- [SET EXERCISE] Rewrite the entries below as a numbered list, from the line containing "Screen dimensions: 1774x456" through the end of the entries, inclusive, and leave out any blank lines and all pictures.

━━ AVAILABLE DATA ━━

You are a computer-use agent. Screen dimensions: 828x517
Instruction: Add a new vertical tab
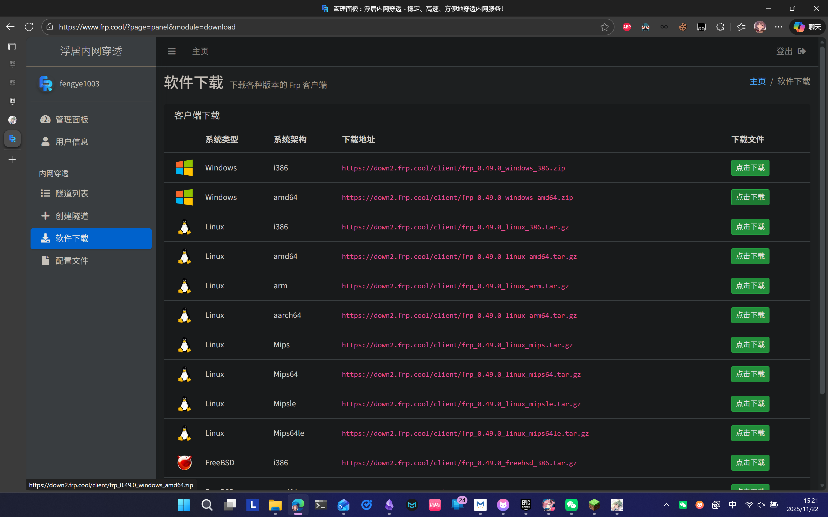coord(12,160)
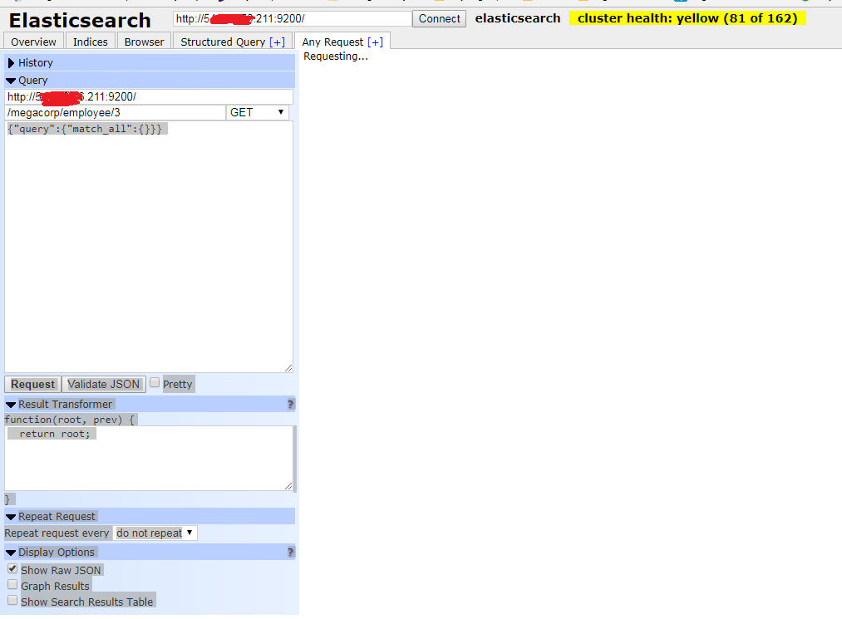Collapse the Result Transformer section
This screenshot has width=842, height=619.
(x=9, y=404)

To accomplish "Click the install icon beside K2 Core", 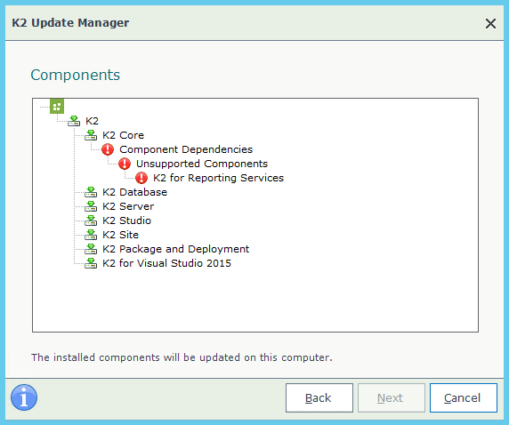I will tap(91, 135).
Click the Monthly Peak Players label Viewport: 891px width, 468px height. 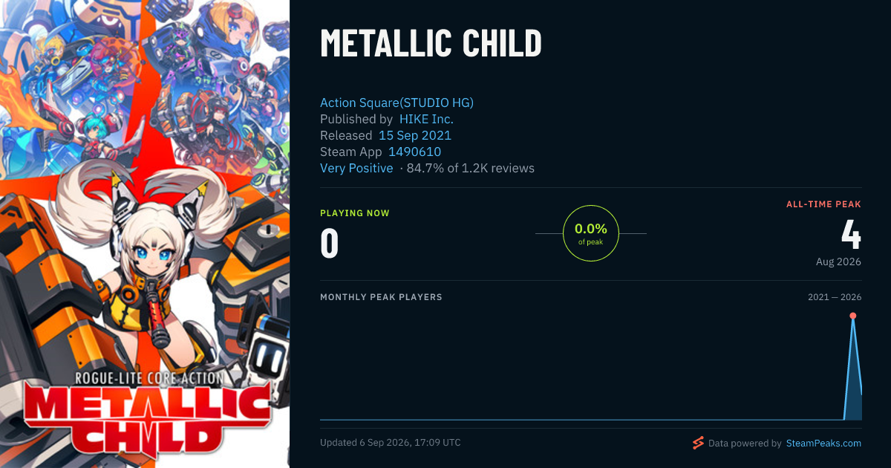[x=381, y=297]
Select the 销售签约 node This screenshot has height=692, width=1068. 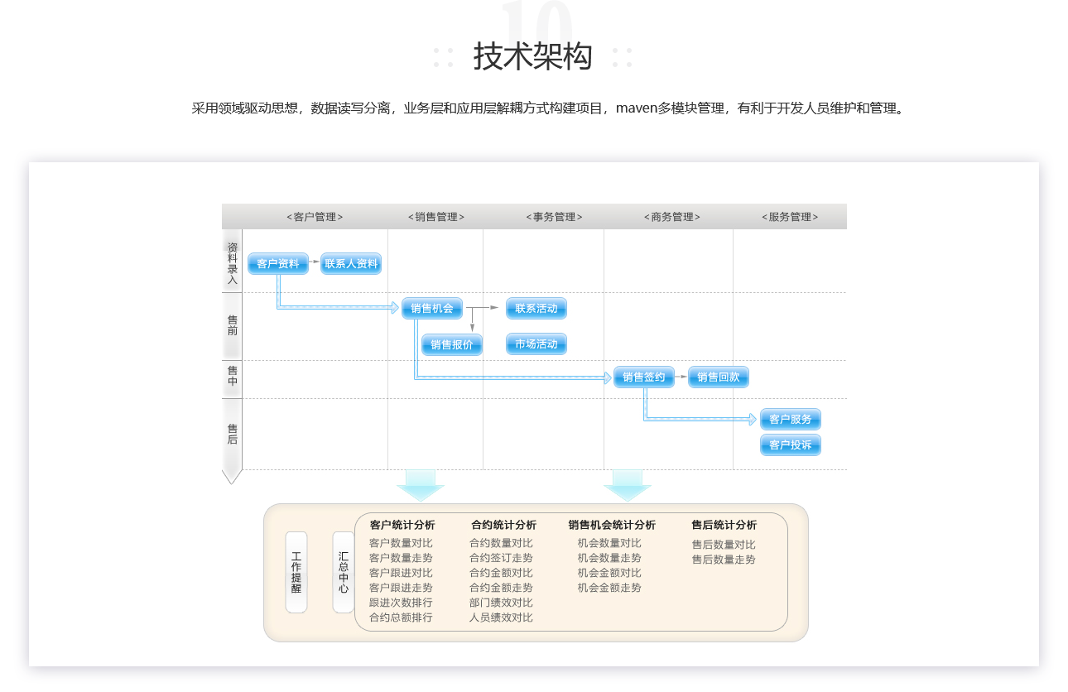644,377
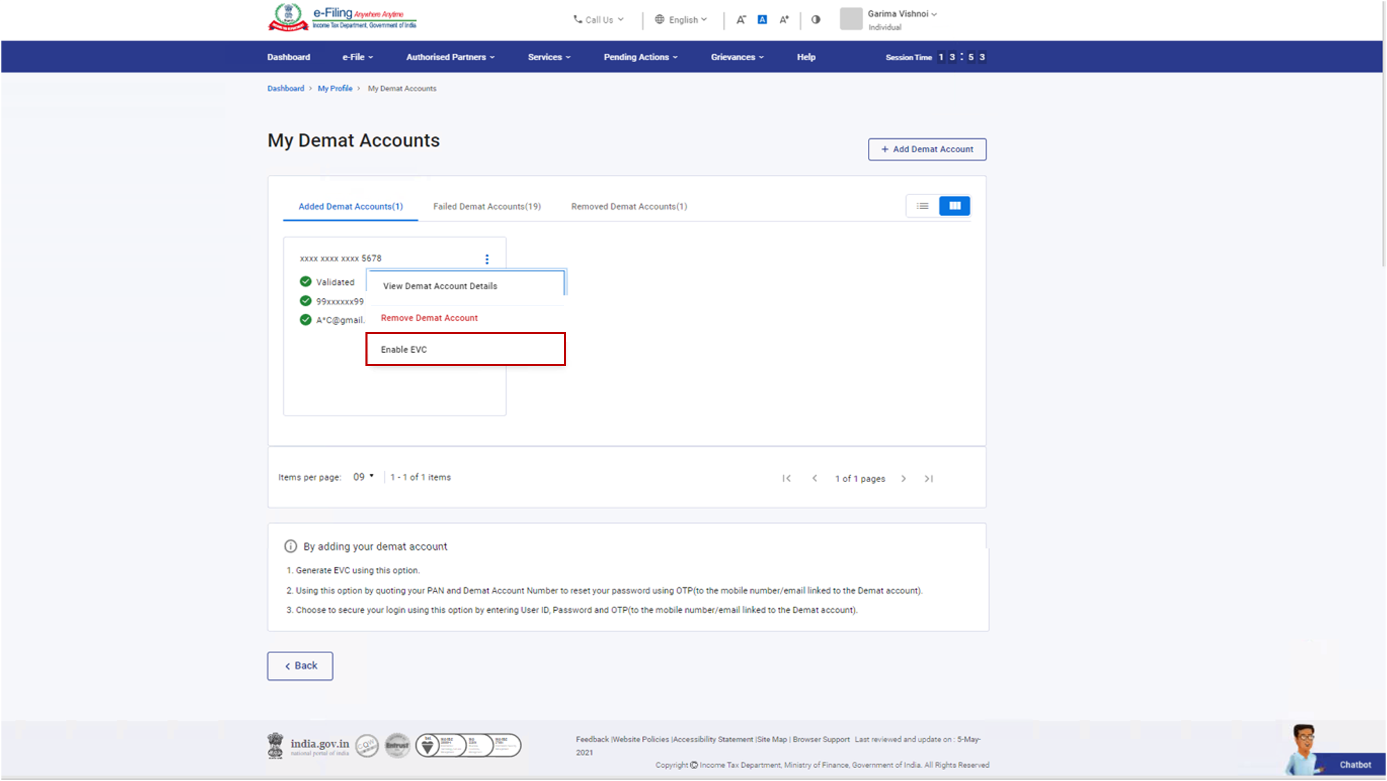Click the grid view toggle icon
Screen dimensions: 1387x781
pos(954,205)
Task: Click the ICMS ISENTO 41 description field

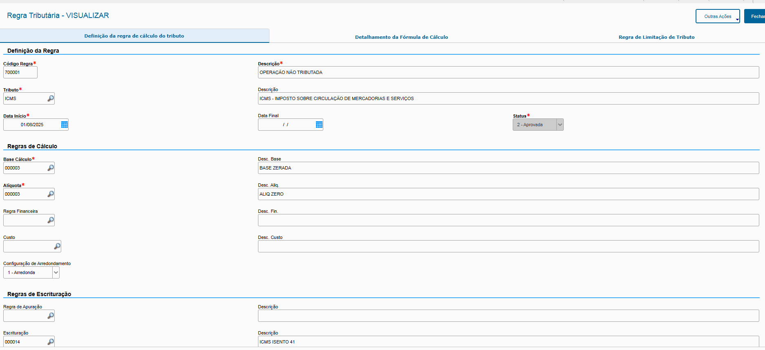Action: [508, 341]
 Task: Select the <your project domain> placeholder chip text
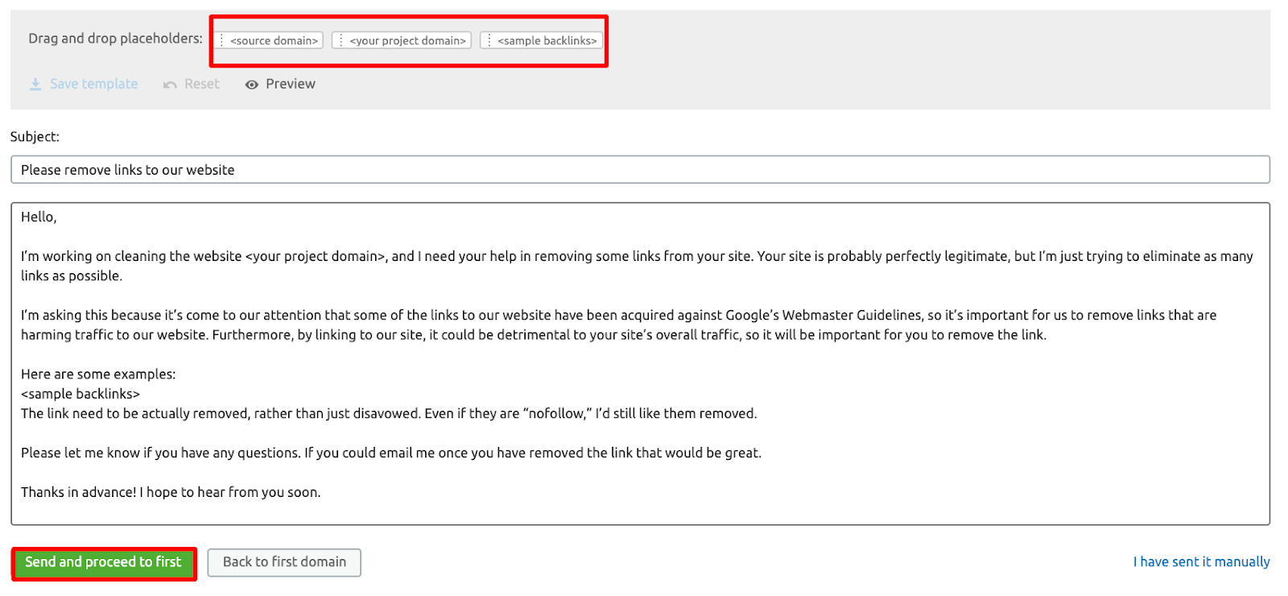(x=407, y=40)
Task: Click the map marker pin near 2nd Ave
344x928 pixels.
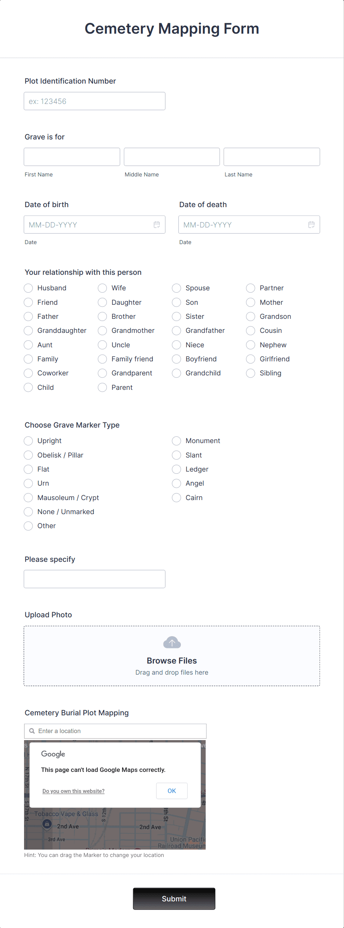Action: (x=47, y=824)
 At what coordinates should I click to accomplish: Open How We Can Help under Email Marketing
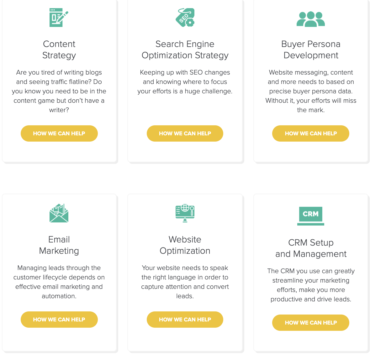[x=59, y=320]
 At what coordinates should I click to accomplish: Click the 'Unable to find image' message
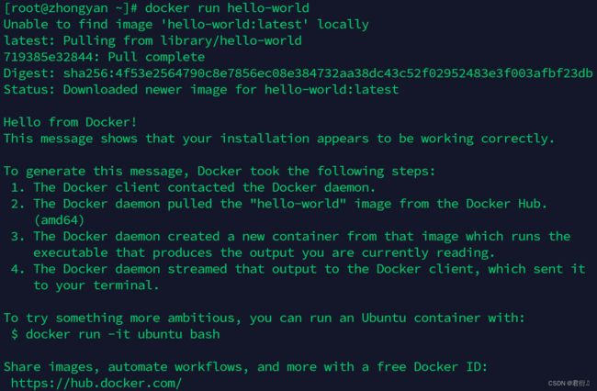coord(186,24)
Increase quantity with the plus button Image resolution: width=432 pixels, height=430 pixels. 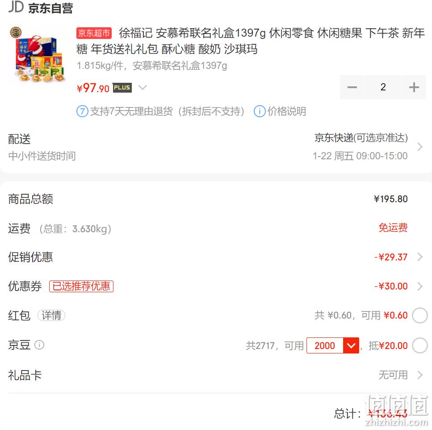pyautogui.click(x=414, y=87)
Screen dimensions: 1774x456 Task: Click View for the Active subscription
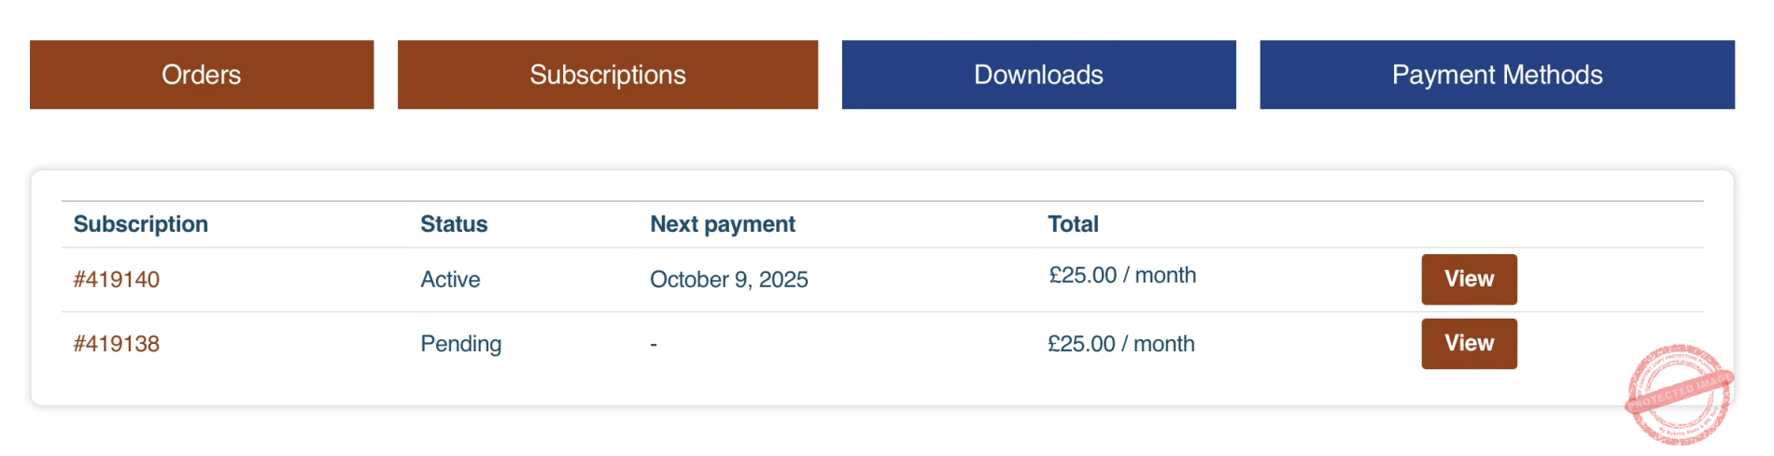[x=1469, y=279]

━━━

- [ANSWER]
1. Screen dimensions: 1774x456 Task: Click View for the Active subscription
2. [x=1469, y=279]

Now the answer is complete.